Mitch McConnell Suggests Republicans Could ‘Screw Up’ Senate Midterms if They Nominate Candidates Who Are ‘Sort of Unacceptable to a Broader Group of People’

At a Kentucky chamber event yesterday, Senate Minority Leader Mitch McConnell (R-KY) spoke about the midterm elections.

McConnell suggested that Republicans could “screw up” the Senate midterms if they nominate candidates who are “sort of unacceptable to a broader group of people.”

“From an atmospheric point of view, it’s a perfect storm of problems for the Democrats. How could you screw this up? It’s actually possible. And we’ve had some experience with that in the past,” McConnell claimed.

McConnell then noted that “In the Senate, if you look at where we have to compete in order to get into a majority, there are places that are competitive in the general election.”
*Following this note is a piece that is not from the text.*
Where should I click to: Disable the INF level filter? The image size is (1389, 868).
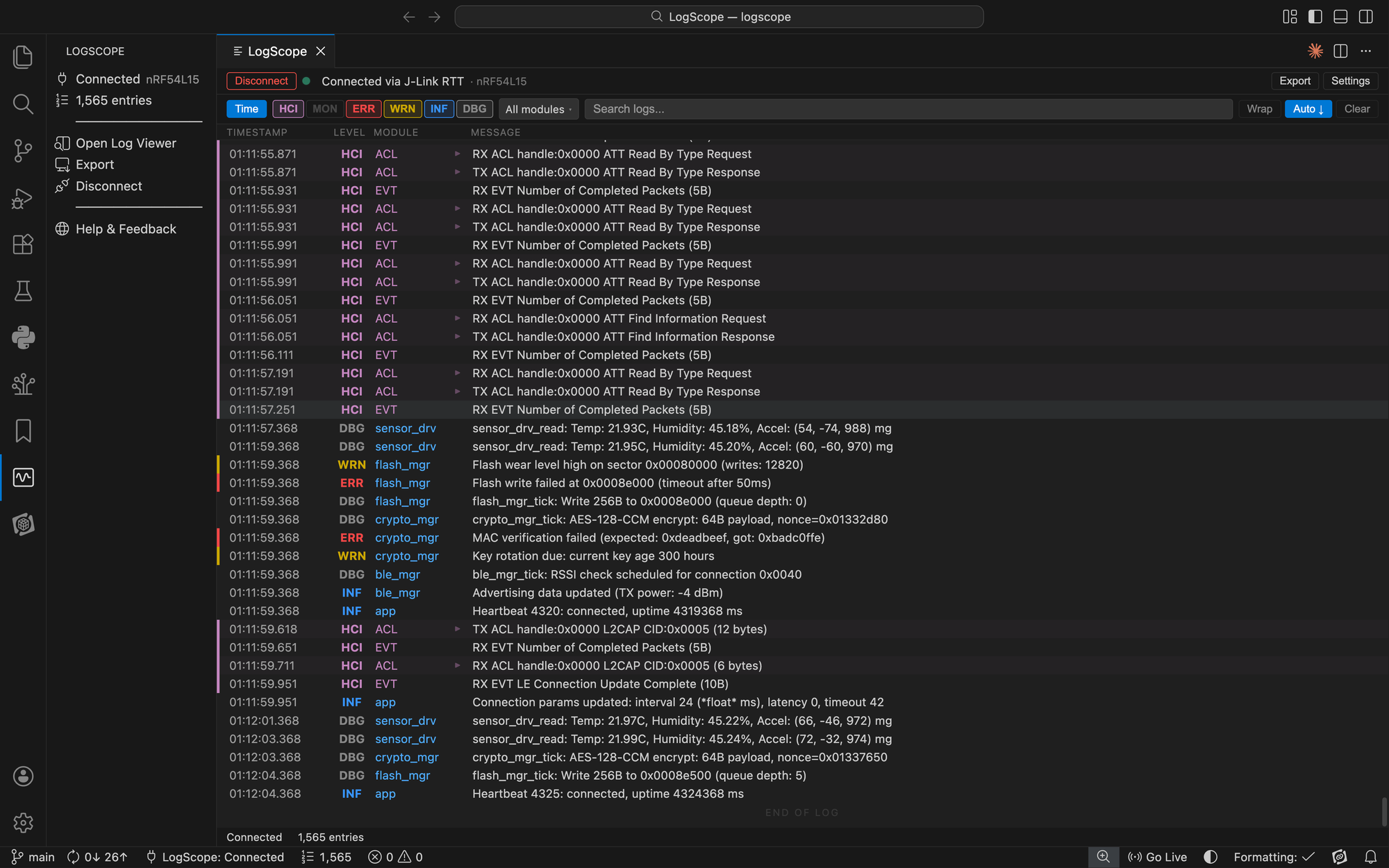click(x=439, y=109)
“So you can’t nominate somebody who’s just sort of unacceptable to a broader group of people and win. We had that experience in 2010 and 2012,” McConnell insisted.

MSNBC’s Steve Benen pointed out that in the first midterm cycle of the Obama era, 2010 Republicans took control of the House, but not the Senate.
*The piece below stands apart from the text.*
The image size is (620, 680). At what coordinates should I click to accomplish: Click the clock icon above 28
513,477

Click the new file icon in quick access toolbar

Democrats lost seats but were able to hold onto the Senate thanks in part to GOP primary voters nominating what Benen described as “some outlandish and unelectable candidates.”
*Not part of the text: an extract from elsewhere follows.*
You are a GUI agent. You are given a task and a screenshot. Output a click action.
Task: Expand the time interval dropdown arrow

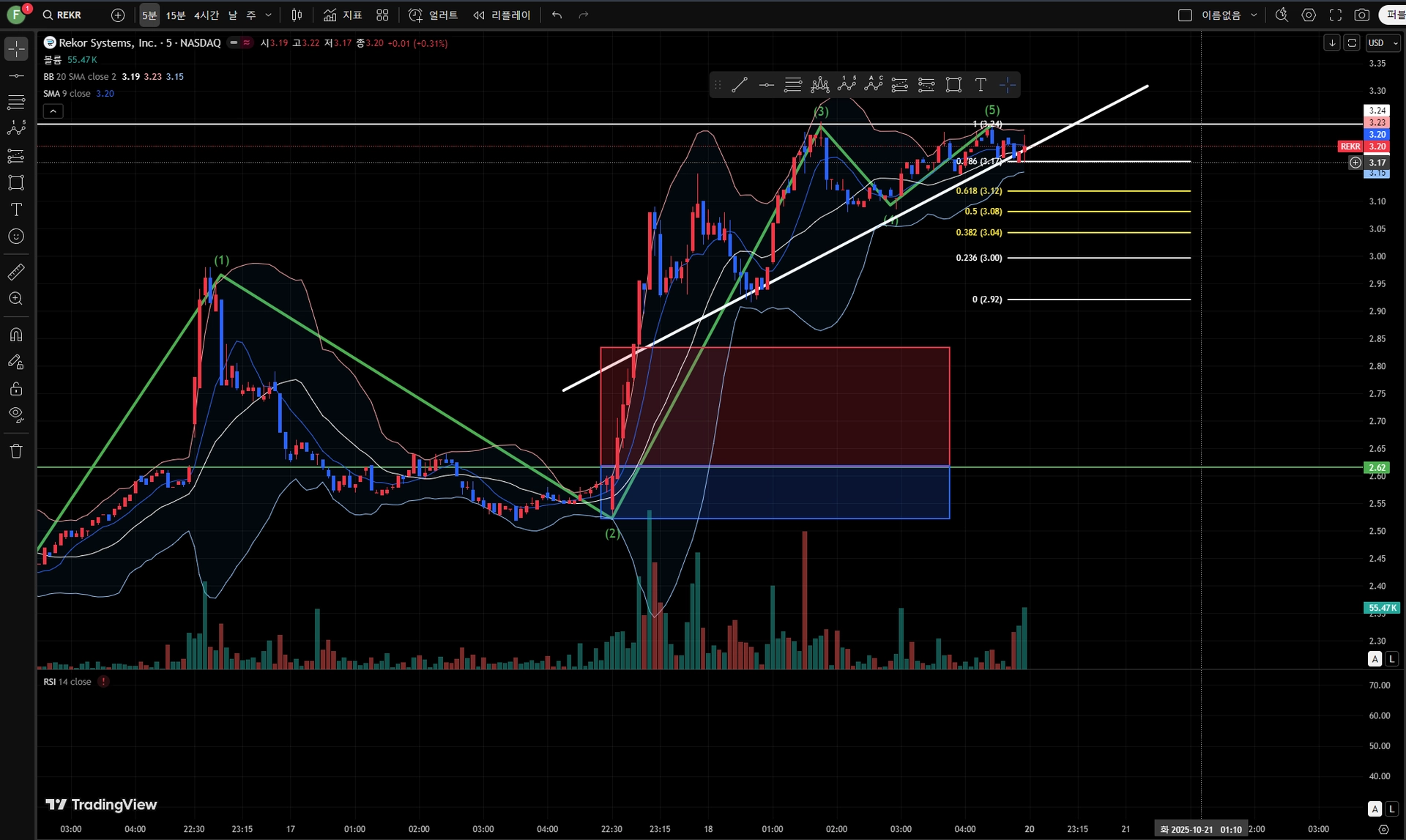[269, 15]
Benen pointed to Senate races that happened that year where candidates like Delaware’s Christine O’Donnell and Nevada’s Sharron Angle were the nominees.

Of course, Benen blamed the nominees for the failures in those races, rather than the fact that RINOs refused to back them.

Two years later, Democrats gained Senate seats, thanks, as Benen put it “in part to Republican nominees such as Missouri’s Todd Akin and Indiana’s Richard Mourdock.”

Again, both Akin and Mourdock were stabbed in the back by RINOs, this time over statements they had made that championed more conservative positions during the campaign.